We note that the proceedings in the Mexico court do not recite that Mr. Wells was a resident of that republic. But had it done so, since that recital is of a fact essential to the jurisdiction of that court, it may be contradicted in this suit to show that the decree there rendered was null and void. Bell v. Bell, supra; Thompson v. Whitman, 18 Wall. 457,21 L.Ed. 897; Ingram v. Ingram, 143 Ala. 129, 42 So. 24, 111 Am. St. Rep. 31; 19 Corpus Juris 376; Haas-Phillips Produce Co. v. Lee Edwards, 205 Ala. 137, 87 So. 200; Crimm v. Crimm, 211 Ala. 13,99 So. 301.

The court made an allowance of alimony of $275 a month for the wife and three children, who are receiving an expensive education. He has no income except a salary of $472.50 a month. They had been married twenty-five years. There is no hint of misconduct by the wife. Mr. Wells voluntarily abandoned her, and has married again since the Mexican divorce.

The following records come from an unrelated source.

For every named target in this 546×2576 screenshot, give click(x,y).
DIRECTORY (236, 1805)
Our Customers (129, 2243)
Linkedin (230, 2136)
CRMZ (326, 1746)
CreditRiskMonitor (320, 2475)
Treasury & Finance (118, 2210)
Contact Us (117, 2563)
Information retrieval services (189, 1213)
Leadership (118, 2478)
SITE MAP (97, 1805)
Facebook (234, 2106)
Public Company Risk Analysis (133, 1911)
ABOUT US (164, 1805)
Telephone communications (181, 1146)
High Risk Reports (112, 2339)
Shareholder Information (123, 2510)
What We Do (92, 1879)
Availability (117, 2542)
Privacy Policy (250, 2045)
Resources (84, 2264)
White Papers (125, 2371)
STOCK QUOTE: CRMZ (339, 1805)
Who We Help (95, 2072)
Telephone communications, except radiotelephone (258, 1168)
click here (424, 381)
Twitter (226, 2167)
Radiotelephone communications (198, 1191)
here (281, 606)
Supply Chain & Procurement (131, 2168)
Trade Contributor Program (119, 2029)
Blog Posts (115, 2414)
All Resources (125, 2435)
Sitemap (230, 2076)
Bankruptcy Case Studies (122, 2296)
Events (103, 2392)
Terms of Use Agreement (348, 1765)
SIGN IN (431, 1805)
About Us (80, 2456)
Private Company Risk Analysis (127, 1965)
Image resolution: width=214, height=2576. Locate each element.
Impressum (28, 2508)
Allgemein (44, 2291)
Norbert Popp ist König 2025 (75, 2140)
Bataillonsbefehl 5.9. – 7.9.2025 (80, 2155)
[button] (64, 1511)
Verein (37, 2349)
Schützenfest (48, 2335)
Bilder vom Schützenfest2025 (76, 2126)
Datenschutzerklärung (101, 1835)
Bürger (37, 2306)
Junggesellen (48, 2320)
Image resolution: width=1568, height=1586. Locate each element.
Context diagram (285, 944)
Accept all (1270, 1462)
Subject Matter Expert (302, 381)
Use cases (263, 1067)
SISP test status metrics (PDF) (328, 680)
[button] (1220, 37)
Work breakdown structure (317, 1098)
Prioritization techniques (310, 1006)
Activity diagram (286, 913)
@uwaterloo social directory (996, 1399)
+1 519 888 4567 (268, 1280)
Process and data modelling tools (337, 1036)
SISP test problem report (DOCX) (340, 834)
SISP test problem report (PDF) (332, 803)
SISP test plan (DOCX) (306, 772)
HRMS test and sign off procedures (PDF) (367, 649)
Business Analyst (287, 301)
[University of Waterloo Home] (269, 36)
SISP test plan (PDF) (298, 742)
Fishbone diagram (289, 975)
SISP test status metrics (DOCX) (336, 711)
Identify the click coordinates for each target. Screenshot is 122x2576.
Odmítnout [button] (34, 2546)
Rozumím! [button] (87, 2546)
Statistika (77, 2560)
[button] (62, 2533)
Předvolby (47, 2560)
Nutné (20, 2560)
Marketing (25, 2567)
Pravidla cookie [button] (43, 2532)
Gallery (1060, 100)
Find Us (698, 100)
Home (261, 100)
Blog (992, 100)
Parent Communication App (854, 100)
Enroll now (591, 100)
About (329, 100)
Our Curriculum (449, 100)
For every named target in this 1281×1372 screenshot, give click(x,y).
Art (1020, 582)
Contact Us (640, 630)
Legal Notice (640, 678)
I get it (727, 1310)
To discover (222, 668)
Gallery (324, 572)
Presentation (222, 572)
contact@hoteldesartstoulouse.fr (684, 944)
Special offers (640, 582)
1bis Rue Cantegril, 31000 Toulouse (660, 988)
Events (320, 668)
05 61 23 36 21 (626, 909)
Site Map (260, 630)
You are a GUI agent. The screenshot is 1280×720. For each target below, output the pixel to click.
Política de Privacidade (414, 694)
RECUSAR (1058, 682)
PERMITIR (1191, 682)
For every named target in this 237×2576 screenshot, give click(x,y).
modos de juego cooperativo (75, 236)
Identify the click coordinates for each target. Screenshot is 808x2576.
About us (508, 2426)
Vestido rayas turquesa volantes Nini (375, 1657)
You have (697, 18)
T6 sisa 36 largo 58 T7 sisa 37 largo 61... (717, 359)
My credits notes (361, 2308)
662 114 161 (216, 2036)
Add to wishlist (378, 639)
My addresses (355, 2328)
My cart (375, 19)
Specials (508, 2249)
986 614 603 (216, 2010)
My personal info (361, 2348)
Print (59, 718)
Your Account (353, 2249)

We have shown that such a marriage is illegal in Alabama, and should not be considered in lessening the amount to be used for the support and education of his lawful wife and their children. One daughter is off at a medical college, and by his consent is to receive $50 a month from Mr. Wells, which is included in the allowance made by the court. The son is at an expensive private school in the East. Mr. Wells should not have to pay his total expenses there of more than $1,000 a year, and it was not so ordered; but he should contribute to it; the amount included in the decree was doubtless so intended. Mrs. Wells has inherited an estate of approximately $10,000, not yet available.

For the present, at least, it does not appear that the amount awarded is excessive. The court has the power to make such changes as changed conditions might make equitable, all for its future consideration when its power to do so is duly invoked. Ex parte Allan, 220 Ala. 482, 125 So. 612; Epps v. Epps,218 Ala. 667, 120 So. 150; Bridges v. Bridges, 227 Ala. 144,148 So. 816; Ex parte Allen, 221 Ala. 393, 128 So. 801.

The decree of the circuit court in equity is affirmed.

Affirmed.

ANDERSON, C. J., and GARDNER and BOULDIN, JJ., concur.